The words rise from the computer screen and turn into a question mark that sinks itself into the corner of the reader’s mouth. Hooked.
The e-mail, once opened, is nothing like advertised. It’s an ad for a home mortgage. Seduced by word salad.
With a full-scale assault now raging in the war against spam, e-mail marketers have pulled out the heavy artillery to get their messages across:
Poetry.
Their cryptic e-teases appear in subject lines and, more frequently, in auto-preview panes that allow a peek at the body of an e-mail without actually opening it.
Most times, when you click open the mail, the accidental poetry is gone–and in its place is a solicitation. Duped by digital disappearing ink.
Spammers also have turned to prose to get read–verbatim excerpts from novels and public-domain classics such as “Alice in Wonderland” and “Dorothy and the Wizard in Oz.”
“It’s just another trick,” said Deborah Fallows, author of a Pew study released in October that found unwanted solicitations to be such an annoyance that one in four e-mail-users are seeking alternatives to electronic mail. About half of the world’s 30 billion daily e-mails are spam, said Fallows, a senior research fellow at the Pew Internet and American Life Project.

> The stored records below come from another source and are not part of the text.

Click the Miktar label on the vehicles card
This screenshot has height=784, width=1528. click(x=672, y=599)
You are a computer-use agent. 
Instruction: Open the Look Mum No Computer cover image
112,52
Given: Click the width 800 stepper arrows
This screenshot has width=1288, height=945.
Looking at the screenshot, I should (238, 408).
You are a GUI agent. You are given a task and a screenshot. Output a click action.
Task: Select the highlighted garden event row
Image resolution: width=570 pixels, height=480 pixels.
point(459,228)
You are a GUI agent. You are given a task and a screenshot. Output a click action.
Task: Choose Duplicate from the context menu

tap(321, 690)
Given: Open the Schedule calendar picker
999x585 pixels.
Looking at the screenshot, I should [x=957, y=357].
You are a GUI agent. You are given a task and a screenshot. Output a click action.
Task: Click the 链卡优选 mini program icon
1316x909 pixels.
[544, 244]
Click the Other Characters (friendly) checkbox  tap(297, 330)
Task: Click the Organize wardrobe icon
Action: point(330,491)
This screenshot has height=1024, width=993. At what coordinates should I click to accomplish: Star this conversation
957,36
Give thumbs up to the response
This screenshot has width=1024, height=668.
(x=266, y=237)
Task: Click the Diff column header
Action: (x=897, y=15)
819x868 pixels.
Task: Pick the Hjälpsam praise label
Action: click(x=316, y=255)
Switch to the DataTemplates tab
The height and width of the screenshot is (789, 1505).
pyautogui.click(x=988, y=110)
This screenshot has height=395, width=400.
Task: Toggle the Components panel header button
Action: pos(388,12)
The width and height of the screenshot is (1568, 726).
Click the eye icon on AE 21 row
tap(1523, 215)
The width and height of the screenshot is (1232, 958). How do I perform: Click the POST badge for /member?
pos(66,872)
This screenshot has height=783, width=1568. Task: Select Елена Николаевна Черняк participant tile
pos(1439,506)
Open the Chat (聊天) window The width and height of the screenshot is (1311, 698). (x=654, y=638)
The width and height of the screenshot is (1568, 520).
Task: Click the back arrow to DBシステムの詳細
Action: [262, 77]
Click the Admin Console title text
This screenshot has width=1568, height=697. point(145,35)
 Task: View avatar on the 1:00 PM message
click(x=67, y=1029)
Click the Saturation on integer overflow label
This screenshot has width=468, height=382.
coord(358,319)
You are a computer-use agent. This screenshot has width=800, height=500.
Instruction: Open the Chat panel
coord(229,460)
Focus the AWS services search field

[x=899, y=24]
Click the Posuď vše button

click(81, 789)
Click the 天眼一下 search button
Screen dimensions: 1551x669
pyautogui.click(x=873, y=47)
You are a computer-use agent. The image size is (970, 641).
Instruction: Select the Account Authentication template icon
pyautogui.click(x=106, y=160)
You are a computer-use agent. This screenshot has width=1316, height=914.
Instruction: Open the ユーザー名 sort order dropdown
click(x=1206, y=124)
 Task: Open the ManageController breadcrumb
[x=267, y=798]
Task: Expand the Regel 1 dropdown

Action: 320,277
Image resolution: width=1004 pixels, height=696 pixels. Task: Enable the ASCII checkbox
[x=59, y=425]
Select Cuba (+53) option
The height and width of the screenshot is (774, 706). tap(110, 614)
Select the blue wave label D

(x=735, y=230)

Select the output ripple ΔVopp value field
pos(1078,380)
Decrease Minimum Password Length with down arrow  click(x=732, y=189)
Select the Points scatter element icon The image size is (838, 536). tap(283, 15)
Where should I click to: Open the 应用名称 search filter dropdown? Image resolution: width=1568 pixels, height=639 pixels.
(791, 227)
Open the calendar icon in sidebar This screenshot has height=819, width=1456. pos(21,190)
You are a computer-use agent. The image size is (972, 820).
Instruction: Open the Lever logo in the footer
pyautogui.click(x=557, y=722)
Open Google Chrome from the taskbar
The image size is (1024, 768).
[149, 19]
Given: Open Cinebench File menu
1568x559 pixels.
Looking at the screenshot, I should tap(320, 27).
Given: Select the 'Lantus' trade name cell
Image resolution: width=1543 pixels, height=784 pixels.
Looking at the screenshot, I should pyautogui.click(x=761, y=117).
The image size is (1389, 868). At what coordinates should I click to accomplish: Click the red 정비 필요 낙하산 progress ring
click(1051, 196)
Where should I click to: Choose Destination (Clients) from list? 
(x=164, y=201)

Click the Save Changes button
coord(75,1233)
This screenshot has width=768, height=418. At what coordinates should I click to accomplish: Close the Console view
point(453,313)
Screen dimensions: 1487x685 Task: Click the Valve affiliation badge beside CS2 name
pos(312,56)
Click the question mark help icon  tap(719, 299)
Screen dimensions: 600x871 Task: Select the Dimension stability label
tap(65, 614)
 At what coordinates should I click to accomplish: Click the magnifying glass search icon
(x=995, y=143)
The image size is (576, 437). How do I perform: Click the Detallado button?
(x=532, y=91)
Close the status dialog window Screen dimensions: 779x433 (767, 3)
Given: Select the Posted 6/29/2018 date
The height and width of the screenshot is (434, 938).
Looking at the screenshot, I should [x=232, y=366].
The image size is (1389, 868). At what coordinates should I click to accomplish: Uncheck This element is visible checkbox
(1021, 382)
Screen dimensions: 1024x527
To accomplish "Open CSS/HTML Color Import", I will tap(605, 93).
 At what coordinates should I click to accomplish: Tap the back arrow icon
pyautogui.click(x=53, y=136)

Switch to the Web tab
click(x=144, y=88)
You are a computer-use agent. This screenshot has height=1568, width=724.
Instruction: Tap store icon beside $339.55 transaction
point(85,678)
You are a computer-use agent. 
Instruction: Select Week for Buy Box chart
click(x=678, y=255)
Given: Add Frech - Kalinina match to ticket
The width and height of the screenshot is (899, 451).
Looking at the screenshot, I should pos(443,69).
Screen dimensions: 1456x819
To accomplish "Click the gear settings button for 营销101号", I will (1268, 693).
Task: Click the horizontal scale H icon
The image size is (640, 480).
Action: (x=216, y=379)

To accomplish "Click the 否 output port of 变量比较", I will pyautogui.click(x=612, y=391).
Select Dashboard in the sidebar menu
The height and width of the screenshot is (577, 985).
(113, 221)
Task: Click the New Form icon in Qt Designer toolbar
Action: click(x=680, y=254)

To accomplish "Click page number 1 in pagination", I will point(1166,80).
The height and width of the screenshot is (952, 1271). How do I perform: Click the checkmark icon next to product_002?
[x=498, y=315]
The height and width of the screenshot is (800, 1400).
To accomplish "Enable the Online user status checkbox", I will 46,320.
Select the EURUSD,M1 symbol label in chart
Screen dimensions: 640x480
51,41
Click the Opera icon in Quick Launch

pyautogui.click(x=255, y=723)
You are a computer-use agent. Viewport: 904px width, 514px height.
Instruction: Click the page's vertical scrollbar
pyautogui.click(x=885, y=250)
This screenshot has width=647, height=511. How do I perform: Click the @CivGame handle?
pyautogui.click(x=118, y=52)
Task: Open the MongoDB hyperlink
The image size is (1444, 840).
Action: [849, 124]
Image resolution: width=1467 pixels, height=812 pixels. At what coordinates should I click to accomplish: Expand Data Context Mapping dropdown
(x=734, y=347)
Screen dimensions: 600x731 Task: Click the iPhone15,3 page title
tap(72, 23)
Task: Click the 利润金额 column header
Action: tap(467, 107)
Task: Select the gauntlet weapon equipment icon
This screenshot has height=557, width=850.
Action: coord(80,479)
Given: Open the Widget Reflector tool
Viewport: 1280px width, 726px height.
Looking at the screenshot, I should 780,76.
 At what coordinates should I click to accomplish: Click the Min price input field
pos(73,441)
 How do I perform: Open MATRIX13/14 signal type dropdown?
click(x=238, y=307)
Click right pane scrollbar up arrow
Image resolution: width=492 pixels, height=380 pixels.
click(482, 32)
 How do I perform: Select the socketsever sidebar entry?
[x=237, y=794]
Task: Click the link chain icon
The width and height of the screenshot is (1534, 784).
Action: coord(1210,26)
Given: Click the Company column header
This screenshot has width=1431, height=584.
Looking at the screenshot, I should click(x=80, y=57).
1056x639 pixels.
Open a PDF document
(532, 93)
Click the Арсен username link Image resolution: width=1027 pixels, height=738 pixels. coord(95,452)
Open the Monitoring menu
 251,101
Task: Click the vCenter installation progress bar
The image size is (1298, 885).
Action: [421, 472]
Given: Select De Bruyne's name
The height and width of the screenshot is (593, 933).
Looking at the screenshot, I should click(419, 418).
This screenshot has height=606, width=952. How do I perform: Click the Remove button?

Congress put the first federal anti-spam law on the books in December, but analysts say much more is needed to stop the Internet scourge.
Siren songs such as “happy birdwatch” are, to Fallows, “the last gasp from spammers before there’s a law people can use against them. They’re trying to lock in as many lists of real e-mail addresses and lock in a relationship with people.”
“What you are seeing is basically filter-busters,” said Neil Schwartzman, publisher of the online journal spamNEWS, and a man who gets between 8,000 and 9,000 unwanted e-mails a month.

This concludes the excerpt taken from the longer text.